Now, to go down to that deep place, to go on pilgrimage to the deep place, to find God there, involves struggle. You’ve only got to see in a classic of English literature, The Pilgrim’s Progress by John Bunyan, the kind of struggle that it involves. Because Bunyan’s pilgrimage in many ways is a pilgrimage into his own soul. And a lot of the struggle contains the hope of a moral transformation.

And the question that arises from the depths of the soul is the question that they asked John the Baptist in the Gospel, what must we do? For the sake of this change of life, or for this moral transformation, the transformation that leads from turmoil to peace.
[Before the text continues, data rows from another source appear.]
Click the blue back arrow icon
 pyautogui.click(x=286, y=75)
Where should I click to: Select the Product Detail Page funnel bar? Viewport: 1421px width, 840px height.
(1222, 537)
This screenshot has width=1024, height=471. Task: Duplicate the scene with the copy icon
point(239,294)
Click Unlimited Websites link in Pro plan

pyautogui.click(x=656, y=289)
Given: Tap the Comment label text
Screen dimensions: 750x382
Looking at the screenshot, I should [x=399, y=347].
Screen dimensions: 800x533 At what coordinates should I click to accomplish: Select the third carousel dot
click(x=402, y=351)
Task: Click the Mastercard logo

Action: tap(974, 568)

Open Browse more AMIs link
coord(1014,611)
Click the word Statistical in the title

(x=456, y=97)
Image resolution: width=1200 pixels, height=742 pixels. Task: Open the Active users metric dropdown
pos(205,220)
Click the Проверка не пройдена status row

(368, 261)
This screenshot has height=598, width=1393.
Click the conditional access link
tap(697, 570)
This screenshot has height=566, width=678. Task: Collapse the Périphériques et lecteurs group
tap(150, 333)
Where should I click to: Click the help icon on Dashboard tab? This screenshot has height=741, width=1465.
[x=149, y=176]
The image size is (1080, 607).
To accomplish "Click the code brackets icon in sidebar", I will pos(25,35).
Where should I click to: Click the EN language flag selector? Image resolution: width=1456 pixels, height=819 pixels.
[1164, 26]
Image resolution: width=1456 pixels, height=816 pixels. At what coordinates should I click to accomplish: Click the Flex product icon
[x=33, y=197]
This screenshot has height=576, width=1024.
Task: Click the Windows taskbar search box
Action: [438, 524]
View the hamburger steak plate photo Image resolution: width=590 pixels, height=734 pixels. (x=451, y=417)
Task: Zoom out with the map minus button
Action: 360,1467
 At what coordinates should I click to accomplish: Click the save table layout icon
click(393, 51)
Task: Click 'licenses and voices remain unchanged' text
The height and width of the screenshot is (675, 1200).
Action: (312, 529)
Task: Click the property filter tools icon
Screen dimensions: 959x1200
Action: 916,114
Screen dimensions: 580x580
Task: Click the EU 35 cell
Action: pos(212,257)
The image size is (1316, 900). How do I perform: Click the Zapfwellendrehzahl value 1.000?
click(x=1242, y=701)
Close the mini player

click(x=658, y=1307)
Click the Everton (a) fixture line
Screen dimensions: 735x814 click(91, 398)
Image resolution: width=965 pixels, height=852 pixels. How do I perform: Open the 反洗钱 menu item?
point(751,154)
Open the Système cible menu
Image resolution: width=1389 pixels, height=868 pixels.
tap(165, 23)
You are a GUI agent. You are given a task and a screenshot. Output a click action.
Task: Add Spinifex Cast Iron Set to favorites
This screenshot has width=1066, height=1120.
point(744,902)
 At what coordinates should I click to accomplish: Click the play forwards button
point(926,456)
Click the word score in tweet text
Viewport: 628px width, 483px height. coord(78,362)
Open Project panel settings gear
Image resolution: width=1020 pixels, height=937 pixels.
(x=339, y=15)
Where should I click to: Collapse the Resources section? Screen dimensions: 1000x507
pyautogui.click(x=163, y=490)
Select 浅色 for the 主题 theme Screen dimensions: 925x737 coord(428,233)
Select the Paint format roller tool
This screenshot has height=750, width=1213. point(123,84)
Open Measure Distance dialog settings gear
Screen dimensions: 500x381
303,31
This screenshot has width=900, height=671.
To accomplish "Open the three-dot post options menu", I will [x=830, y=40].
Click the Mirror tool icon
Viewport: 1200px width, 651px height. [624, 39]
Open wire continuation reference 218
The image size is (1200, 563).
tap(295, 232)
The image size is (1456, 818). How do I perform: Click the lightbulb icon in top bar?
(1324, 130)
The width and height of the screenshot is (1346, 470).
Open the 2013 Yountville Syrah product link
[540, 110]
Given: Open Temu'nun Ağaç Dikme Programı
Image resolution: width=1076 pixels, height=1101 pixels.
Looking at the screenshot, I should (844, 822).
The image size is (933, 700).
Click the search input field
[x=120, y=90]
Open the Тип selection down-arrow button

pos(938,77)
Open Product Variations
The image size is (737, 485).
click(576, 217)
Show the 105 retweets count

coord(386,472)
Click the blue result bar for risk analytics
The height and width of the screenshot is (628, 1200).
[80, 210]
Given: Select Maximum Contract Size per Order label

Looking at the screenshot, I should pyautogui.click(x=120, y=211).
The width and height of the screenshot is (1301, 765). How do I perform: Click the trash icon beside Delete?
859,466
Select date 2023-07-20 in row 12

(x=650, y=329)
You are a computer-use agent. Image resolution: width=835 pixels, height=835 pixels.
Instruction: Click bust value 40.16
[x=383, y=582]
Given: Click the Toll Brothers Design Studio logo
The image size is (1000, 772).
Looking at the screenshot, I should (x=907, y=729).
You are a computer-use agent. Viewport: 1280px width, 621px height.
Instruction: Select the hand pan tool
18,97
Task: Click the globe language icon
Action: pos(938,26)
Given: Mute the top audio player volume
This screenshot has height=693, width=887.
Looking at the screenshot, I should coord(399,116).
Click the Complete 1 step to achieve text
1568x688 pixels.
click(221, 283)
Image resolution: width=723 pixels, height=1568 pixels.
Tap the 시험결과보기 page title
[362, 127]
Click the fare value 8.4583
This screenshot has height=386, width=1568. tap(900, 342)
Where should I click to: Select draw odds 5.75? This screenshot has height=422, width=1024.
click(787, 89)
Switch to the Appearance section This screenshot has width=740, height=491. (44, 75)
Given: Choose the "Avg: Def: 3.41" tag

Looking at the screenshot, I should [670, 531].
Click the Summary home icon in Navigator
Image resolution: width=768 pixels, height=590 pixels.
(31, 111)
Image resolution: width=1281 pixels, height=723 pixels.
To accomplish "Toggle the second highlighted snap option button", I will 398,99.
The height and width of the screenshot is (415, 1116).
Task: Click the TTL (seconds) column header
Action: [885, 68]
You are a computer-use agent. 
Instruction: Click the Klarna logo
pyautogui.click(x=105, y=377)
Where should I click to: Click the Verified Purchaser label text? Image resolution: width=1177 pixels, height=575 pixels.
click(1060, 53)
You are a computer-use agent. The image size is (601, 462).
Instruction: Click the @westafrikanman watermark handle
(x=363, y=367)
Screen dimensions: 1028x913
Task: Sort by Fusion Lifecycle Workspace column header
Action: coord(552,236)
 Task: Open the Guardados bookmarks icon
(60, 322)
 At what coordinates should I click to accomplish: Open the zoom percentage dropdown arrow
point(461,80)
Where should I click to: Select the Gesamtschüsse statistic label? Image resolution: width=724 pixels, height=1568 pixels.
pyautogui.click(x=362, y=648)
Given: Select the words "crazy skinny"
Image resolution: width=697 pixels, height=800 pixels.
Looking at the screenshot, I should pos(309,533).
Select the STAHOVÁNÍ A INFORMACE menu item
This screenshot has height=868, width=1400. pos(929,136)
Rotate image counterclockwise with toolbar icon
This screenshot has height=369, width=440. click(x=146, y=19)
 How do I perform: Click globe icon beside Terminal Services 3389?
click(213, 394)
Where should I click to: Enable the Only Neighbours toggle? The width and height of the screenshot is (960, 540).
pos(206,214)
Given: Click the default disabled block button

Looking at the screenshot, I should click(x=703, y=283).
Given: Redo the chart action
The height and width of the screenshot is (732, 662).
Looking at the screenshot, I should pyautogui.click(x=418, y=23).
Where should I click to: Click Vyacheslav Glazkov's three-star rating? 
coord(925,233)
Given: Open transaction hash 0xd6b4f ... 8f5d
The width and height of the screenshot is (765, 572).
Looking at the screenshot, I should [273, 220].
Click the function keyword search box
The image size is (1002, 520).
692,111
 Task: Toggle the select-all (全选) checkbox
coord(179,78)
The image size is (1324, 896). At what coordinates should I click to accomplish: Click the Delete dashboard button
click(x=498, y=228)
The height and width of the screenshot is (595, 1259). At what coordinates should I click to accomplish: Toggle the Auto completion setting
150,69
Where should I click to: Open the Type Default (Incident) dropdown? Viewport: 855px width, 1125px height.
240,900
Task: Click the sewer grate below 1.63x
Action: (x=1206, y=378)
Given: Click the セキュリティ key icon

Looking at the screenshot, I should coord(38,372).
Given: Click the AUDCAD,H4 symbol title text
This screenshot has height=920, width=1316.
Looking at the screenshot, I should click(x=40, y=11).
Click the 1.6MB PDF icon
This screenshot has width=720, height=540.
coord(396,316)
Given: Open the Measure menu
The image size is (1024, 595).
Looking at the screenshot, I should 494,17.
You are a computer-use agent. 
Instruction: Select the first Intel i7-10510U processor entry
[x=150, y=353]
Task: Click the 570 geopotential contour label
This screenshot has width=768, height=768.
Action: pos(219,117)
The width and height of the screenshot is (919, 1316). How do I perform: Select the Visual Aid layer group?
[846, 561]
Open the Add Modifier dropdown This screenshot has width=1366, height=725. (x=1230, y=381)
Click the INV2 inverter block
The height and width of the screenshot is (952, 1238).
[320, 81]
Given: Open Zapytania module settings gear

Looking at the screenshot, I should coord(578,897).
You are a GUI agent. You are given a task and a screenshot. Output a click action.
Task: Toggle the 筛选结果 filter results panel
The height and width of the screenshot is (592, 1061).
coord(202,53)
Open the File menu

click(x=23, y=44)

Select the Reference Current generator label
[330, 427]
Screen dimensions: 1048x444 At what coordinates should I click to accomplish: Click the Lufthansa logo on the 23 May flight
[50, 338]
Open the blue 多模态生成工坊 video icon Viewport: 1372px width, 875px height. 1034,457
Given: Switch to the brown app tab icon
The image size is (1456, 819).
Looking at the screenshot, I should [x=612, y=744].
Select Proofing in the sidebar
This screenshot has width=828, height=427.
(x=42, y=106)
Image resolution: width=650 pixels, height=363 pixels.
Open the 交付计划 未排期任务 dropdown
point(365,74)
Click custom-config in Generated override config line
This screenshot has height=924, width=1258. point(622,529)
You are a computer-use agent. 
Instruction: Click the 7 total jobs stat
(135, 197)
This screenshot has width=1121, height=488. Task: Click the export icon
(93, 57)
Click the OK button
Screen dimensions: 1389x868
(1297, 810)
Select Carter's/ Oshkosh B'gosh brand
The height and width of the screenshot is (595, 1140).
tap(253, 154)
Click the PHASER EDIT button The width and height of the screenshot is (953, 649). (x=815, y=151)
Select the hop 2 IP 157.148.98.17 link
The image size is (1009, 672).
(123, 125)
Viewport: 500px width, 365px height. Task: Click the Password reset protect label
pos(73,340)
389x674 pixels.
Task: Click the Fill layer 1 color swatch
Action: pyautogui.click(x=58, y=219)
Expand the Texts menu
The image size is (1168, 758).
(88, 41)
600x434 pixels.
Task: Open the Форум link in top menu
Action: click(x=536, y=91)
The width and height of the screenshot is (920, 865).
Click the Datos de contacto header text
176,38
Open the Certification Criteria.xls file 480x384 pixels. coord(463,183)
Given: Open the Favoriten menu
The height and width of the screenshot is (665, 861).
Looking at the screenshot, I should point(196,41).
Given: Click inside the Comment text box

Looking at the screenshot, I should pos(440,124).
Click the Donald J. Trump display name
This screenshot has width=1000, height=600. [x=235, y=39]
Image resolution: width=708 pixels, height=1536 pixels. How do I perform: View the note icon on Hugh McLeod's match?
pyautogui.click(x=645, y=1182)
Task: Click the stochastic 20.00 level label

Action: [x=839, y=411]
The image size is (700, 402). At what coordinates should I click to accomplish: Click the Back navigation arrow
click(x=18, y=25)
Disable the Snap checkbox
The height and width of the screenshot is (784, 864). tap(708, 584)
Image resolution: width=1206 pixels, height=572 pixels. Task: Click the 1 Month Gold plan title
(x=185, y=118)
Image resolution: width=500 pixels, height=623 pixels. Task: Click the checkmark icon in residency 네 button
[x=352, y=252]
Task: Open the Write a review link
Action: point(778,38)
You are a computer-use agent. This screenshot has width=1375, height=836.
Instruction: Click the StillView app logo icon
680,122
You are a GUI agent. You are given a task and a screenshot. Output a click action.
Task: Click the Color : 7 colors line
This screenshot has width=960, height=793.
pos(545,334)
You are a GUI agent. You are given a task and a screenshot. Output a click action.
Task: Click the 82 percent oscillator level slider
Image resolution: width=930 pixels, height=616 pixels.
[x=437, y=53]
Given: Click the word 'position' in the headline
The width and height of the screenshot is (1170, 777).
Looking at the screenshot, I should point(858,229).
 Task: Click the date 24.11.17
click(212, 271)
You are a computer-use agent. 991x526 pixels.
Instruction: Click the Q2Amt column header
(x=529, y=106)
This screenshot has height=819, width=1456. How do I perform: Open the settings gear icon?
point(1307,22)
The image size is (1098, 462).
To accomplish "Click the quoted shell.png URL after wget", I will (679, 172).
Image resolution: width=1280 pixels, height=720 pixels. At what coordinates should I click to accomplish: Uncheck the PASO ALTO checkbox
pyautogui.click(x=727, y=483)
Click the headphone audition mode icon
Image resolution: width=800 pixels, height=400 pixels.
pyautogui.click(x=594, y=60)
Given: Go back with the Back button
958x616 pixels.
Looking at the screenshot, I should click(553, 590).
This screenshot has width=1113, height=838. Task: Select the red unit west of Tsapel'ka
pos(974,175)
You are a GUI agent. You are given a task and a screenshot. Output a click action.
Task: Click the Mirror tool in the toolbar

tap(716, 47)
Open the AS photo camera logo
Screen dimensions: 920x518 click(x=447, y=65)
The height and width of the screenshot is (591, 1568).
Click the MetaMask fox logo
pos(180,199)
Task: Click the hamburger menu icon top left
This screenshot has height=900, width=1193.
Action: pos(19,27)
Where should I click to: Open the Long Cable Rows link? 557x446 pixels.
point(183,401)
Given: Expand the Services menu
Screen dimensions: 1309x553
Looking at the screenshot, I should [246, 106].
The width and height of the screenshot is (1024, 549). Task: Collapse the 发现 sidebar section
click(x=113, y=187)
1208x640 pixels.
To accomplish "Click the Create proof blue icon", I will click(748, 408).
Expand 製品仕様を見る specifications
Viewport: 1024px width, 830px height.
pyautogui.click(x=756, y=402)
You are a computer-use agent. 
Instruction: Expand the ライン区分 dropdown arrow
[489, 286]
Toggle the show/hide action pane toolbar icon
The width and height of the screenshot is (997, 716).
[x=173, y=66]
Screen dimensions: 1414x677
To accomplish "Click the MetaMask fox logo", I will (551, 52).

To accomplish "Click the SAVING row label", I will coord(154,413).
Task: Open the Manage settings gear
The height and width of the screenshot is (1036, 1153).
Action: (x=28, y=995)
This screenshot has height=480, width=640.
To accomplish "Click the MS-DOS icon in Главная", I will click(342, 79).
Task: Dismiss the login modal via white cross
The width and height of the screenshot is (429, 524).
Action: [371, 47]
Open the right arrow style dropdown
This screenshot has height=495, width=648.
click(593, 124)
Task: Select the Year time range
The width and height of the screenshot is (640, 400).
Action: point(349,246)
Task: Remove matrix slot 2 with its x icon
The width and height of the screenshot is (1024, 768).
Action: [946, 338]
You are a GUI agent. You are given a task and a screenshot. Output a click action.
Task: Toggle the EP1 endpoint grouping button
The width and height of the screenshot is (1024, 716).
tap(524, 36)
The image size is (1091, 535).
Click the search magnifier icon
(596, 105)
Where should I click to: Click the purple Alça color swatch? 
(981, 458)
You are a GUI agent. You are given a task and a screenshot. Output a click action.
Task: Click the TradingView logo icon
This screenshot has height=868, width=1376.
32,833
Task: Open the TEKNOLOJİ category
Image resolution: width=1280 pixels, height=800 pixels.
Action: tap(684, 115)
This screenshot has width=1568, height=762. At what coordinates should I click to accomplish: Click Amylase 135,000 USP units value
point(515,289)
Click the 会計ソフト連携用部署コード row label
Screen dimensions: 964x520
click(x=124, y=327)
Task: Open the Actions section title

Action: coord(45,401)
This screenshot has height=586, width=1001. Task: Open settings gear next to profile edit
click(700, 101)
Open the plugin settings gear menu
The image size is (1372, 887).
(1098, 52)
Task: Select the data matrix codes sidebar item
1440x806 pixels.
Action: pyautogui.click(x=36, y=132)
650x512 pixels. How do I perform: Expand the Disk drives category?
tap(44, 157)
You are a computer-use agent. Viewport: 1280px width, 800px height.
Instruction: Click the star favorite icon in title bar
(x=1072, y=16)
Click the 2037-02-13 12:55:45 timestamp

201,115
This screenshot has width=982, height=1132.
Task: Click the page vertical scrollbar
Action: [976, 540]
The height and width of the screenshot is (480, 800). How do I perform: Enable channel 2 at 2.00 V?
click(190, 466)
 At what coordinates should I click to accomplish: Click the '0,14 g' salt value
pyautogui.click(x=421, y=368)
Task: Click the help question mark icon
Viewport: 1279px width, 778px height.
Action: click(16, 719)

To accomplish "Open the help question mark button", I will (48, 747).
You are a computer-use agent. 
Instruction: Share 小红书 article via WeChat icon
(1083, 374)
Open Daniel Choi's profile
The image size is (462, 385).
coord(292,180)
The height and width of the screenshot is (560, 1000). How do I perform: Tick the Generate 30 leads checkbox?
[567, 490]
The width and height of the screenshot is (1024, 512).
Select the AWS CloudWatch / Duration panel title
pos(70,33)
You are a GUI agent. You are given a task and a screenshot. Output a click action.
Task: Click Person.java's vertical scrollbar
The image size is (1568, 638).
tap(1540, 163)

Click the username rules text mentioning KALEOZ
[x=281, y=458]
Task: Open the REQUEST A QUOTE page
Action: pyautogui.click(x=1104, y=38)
In that sense, leads us out of the desert, back to the garden of Paradise. So that’s the goal of all moral transformation. Is that peace, the great shalom of God. So, what should we do? How should we act? If we are to find our way to the peace of God. The God who dwells therein.

Now, to move to that place of peace, there needs to be a process of healing. Again, the Church is wounded, but holy. Jerusalem, the city is wounded but holy. The individual soul is also wounded in all kinds of ways.

The Irish poet Yeats said, that to go deep into yourself, into your own soul, is to go down to the foul rag and bone shop of the heart. That’s not the full truth, but there is truth in it.

So, you’ve got to go down into that dark and empty and chaotic place, and that’s where you discover God. And that’s where in that moment of discovery, that’s when the real healing can happen.

So, Jerusalem, as the Church and Jerusalem as the individual soul. There you have two of the spiritual understandings of Jerusalem in time and place. All are important. But it’s Jerusalem in time and place, the literal sense, that’s where we start. And only then can we build upon a literal understanding of the city in time and place to move to these other understandings. The broader and more resonant understandings of Jerusalem, yes, but as the Church and as the soul. And in speaking in that way, we take on board this distinctively Christian understanding of history. That the past looks to a future that will bring a surprising fulfillment. But that that fulfillment was always within the plan of God. Who leads us beyond time and place into the larger world.